Many researchers suggest that leadership is nothing without purpose. However, some observe that we tend to focus on leaders at the cost of the activity of leadership. Consequently, we obsess with individual leaders, their power, and how they achieve through others. Such a worldview emphasizes that leadership is a limited resource and capability that can only be mastered by a chosen few. Hence, we are arguably limiting our own leadership capabilities and capacity.

Professor By’s practical work on the EPICally MAD framework (Making A Difference through a development of Energy, Purpose, Identity and Courage) and his upcoming theoretical work on the Telos Leadership Lens (TLL) suggest that we should be looking at leadership as a shared responsibility which we all can contribute to, and which we should not abdicate from. His theoretical work focuses on how we all as individuals must contribute to delivering on a shared purpose, and this onus is included in his working definition of leadership: Leadership is the collaborative pursuit of delivering on purpose.

Anticipatory systems and future literacy will play an essential role in defining purpose as purpose is directly linked to the future and about taking on a more proactive and responsible role in shaping the future we want and need.
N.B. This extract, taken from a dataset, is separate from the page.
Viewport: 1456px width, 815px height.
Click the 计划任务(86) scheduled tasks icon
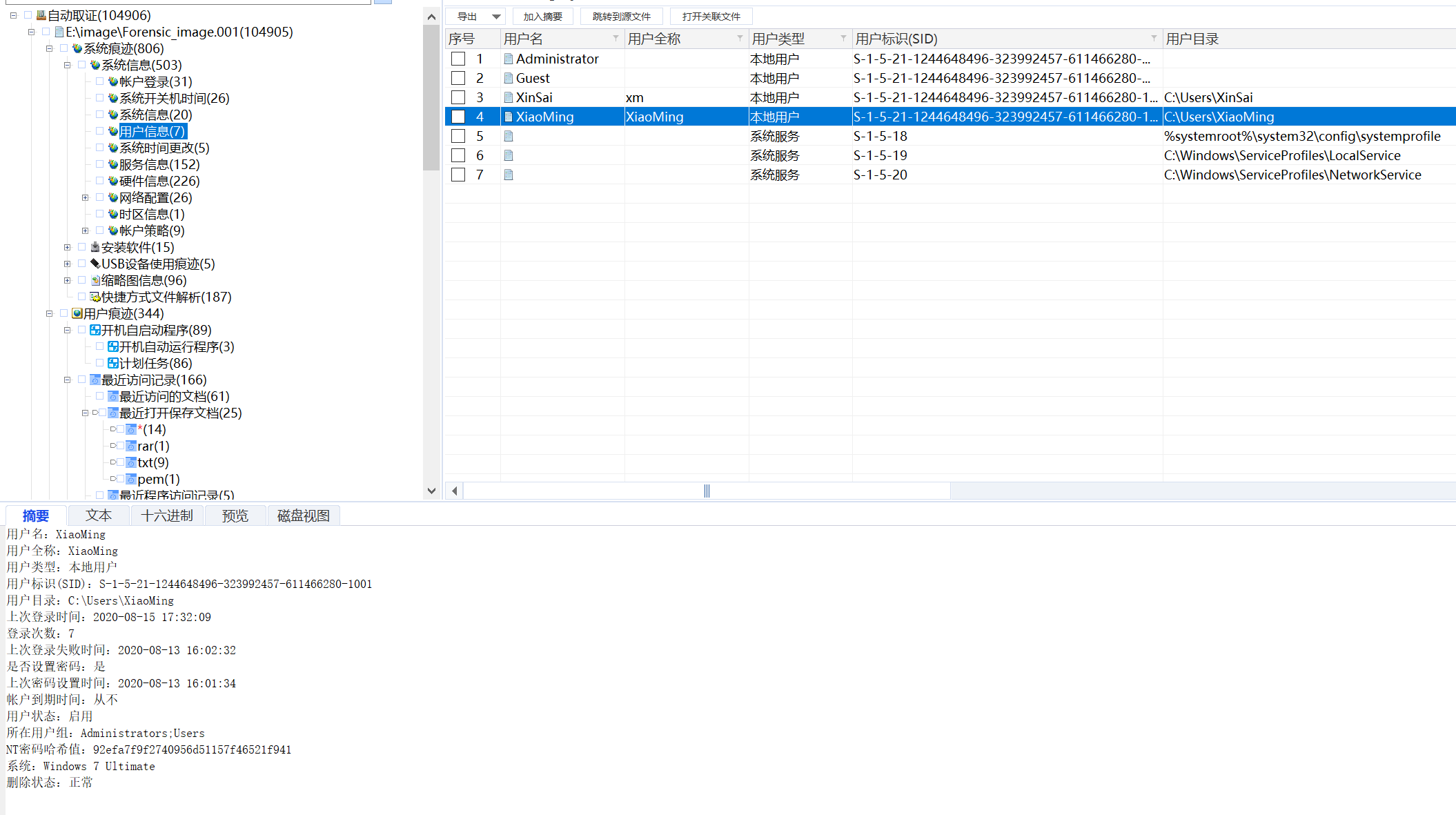click(x=113, y=363)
Through anticipatory systems different futures covering a vast range of opportunities and challenges will emerge, be shaped, and enriched.
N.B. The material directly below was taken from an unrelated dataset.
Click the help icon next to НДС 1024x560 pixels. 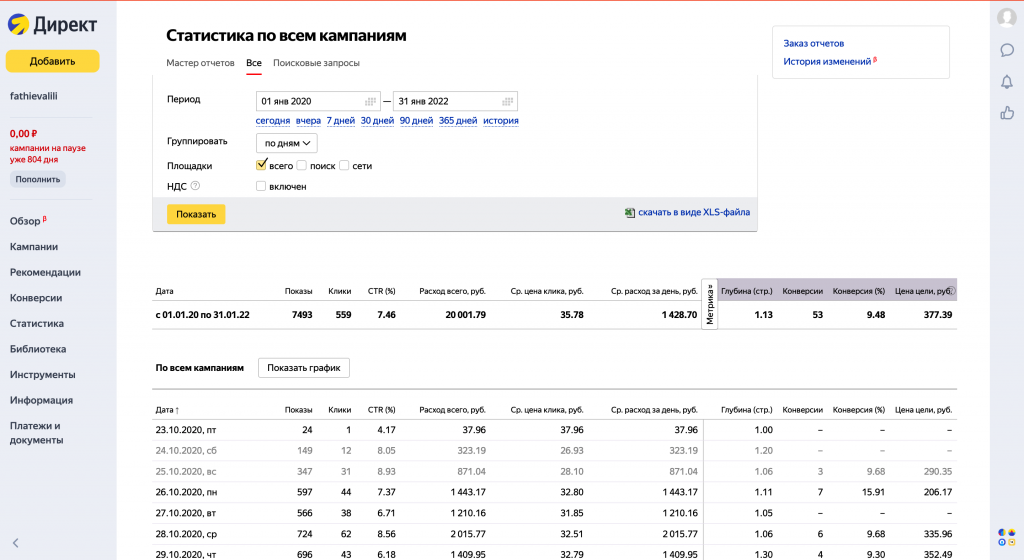195,186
Research and innovation policy

Per Koch and NIFU will use their expertise, networks and communication channels to stimulate the use of anticipatory systems and processes in research and innovation and in relevant policy institutions, in Norway and in the Nordic area.

Special Adviser and Editor Per M. Koch of the Nordic Institute of Innovation, Research and Education has worked for 30 years within the area of research and innovation and its related policy areas, both as a policy maker and as a social scientist.

He observes that the current policy system and its institutions are not set up to handle socio-technological shifts, unexpected turn of events, as well as challenges that require cooperation between various policy areas and institutions, sectors, branches of industry and academic disciplines.  New Public Management and its use of management by objectives were meant to give public sector institutions more freedom and ensure the organisational flexibility needed for innovation and transformation.

The fact is, however, that ministries, because of their need to legitimize expenses and protect their turfs, become increasingly detailed oriented. Agencies and councils will have to report on objectives to their owners, within the silos, which makes it hard to coordinate efforts across policy areas.

Moreover, the objectives are most often defined on the basis of the challenges of yesterday, not the problems and opportunities we might face in the future. The Weberian ideals of task specialisation, hierarchies, rules and regulations and impersonality also makes it harder to engage the kind of policy entrepreneurs and change agents needed for social transformation.

A need for a futures literacy

The societal challenges require the ability to transform both mindsets, organisations and societies, and they require a future literacy, as reflected in the following quote from UNESCO:

“Futures Literacy (FL) is a capability. It is the skill that allows people to better understand the role that the future plays in what they see and do. People can become more skilled at ‘using-the-future’, more ‘futures literate’, because of two facts. One is that the future does not yet exist, it can only be imagined. Two is that humans have the ability to imagine. As a result, humans are able to learn to imagine the future for different reasons and in different ways. Thereby becoming more ‘futures literate’”.

In other words: Companies and public sector institutions are facing leadership crises, where current leadership ideals and practices do not fit the needs of a rapidly changing society. This is where the University of Stavanger pillar of LIA converges with the NIFU pillar. The two strands of work will enrich each other in the exploration of new forms of leadership that can make use of future literacy in the face of grand challenges.